Beide Paare haben sich aktiv und überlegt ein altes Haus gesucht. Sie haben es dokumentiert und erforscht, um es zu verstehen. Sie haben ein Konzept erarbeitet, das dem Haus gerecht wird. Sie haben Originalsubstanz wo immer es möglich war erhalten. Sie haben keine großen Umbauten vorgenommen und nicht das Haus ihren Bedürfnissen angepasst, sondern sich dem Haus genähert und ihm angepasst. Sie haben flexibel und kreativ auf Störungen reagiert, Probleme als Aufforderungen gesehen, passende Lösungen zu finden und sich dann fortgebildet. Und sie haben mit allen Partnern einschließlich der Denkmalpflege kommuniziert. Fast liest sich diese Vorgehensweise wie ein Kompendium der guten Ratschläge, daher sind diese von der Jury herausgearbeiteten Kriterien in Ausgabe 4/2018 des Holznagels nachzulesen. 

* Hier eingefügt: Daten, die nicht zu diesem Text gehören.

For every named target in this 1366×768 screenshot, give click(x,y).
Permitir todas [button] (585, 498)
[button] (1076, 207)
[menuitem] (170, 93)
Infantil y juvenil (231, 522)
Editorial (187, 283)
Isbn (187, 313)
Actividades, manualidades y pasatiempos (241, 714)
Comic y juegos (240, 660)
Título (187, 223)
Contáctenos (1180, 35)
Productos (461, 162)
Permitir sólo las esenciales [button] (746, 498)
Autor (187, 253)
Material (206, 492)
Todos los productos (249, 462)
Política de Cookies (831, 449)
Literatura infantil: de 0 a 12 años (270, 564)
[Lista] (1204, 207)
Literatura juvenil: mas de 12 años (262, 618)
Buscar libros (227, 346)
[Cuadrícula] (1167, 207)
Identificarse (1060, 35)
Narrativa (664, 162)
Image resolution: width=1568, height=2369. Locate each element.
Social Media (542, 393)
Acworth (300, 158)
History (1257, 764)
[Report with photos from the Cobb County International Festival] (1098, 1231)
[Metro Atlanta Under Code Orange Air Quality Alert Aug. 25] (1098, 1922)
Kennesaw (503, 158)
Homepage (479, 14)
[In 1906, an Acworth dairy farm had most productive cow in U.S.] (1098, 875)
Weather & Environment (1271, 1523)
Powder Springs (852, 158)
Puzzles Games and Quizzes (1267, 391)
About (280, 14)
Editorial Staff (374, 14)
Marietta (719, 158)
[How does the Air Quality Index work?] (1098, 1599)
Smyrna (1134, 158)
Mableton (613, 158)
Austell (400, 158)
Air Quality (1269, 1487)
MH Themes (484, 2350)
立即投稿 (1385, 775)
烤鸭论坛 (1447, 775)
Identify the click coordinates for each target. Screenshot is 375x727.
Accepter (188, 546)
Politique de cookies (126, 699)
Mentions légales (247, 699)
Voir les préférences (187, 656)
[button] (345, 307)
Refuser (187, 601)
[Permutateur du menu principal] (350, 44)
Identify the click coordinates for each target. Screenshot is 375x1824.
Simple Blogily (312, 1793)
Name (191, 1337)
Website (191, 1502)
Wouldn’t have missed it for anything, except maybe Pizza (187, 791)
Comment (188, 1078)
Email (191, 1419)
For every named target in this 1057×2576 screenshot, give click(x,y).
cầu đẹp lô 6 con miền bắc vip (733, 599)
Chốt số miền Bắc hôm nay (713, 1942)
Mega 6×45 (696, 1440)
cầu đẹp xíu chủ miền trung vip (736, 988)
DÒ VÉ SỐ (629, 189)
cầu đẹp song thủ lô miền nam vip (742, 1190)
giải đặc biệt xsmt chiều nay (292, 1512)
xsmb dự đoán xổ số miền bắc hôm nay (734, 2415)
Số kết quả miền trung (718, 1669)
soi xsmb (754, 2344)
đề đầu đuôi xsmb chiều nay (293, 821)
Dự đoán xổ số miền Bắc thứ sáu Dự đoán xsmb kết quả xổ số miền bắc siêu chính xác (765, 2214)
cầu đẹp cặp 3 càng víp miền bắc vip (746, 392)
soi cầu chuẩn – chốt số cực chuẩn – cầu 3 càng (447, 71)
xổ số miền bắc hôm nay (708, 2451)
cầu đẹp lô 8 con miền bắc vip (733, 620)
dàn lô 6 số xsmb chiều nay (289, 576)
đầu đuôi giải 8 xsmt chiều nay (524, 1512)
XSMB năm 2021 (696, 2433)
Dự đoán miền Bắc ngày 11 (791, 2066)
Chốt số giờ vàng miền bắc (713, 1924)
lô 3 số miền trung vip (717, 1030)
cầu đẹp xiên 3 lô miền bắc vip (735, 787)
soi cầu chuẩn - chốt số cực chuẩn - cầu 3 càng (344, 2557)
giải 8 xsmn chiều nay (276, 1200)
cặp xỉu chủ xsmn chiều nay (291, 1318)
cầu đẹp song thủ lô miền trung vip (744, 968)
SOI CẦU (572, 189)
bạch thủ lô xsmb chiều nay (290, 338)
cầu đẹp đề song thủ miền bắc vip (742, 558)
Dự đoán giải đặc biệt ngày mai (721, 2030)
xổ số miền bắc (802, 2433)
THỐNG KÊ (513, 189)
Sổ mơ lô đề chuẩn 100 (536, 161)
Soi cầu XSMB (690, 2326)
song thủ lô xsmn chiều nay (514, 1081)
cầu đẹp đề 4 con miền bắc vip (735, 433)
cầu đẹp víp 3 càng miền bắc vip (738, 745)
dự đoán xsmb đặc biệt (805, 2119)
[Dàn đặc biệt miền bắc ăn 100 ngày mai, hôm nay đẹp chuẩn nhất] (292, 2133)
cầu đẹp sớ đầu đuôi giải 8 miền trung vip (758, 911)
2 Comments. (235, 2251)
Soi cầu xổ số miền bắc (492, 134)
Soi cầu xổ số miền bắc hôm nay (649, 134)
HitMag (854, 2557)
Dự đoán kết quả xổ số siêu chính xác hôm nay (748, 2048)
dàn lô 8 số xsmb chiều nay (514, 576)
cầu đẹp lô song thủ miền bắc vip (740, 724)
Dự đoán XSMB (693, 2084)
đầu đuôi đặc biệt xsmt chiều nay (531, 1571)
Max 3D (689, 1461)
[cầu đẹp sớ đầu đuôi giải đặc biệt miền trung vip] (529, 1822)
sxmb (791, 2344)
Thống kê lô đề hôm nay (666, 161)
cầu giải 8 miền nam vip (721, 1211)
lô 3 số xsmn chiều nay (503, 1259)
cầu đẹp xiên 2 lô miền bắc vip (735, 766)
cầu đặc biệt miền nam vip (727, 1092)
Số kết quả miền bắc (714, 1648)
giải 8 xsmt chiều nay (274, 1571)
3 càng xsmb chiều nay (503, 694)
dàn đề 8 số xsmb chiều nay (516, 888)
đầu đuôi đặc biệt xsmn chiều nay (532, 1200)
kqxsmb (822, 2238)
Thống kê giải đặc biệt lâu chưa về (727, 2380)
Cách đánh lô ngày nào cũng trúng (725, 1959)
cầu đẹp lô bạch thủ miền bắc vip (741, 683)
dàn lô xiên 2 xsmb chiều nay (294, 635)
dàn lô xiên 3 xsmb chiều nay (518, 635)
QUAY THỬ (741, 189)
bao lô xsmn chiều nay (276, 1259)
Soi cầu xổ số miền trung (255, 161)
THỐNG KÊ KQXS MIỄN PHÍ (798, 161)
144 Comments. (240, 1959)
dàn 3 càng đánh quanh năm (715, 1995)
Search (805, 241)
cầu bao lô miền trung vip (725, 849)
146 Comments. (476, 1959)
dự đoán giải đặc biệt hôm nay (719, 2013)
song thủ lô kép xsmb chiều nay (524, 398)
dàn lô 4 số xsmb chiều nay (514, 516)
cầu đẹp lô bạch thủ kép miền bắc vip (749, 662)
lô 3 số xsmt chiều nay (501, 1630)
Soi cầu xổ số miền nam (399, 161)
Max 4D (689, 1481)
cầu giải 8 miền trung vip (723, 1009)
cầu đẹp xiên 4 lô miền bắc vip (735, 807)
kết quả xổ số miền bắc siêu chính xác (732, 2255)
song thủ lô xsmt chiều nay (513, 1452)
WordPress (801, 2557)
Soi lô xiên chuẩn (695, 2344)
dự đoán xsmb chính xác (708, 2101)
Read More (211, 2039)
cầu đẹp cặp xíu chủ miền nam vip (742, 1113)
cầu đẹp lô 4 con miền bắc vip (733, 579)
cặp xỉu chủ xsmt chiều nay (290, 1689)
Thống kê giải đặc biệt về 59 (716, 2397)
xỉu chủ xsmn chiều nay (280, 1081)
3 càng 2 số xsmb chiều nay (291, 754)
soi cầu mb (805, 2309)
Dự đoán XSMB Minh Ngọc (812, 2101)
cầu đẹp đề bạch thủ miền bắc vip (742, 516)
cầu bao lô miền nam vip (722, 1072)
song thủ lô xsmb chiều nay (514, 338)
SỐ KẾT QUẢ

Die Gewinner haben den Preis bekommen, weil sie beispielhaft gezeigt haben, wie mit klugem Handeln Dinge gemacht werden, die vermutlich mit mehr Geld im Portemonnaie kaputt gemacht worden wären. Sie haben den Preis bekommen, weil das Ganze auch noch exemplarisch und preiswert vonstatten ging. Und sie haben den Preis bekommen, weil wir uns alle wünschen, dass mehr junge Leute Denkmale wieder für sich erwerben und erarbeiten. Sich als Erben unserer Vorfahren und deren Bauwerke sehen, in die bereits einmal viel Zeit, Lebenszeit und Graue Energie geflossen ist - denn das ist nachhaltiges Handeln. Der Julius-H.-W.-Kraft-Preis ist die Anerkennung für den Wert des Handelns der Preisträger. Es ist das menschliche Vorbild, das sie geben - dieses ist preiswürdig!"

Mitglieder der Jury 2018:

Dr. Volker Gläntzer, ehemals Landesdenkmalamt Hannover - Dr. Monika Herzog, Landschaftsverband Rheinland - Hajo Meiborg, IgB-Bundesvorsitzender - Dr. Julia Ricker, IgB-Geschäftsführerin - Caroline Weiss, Restauratorin 

Wir danken allen für die angenehme und konstruktive Diskussion und ihr Engagement!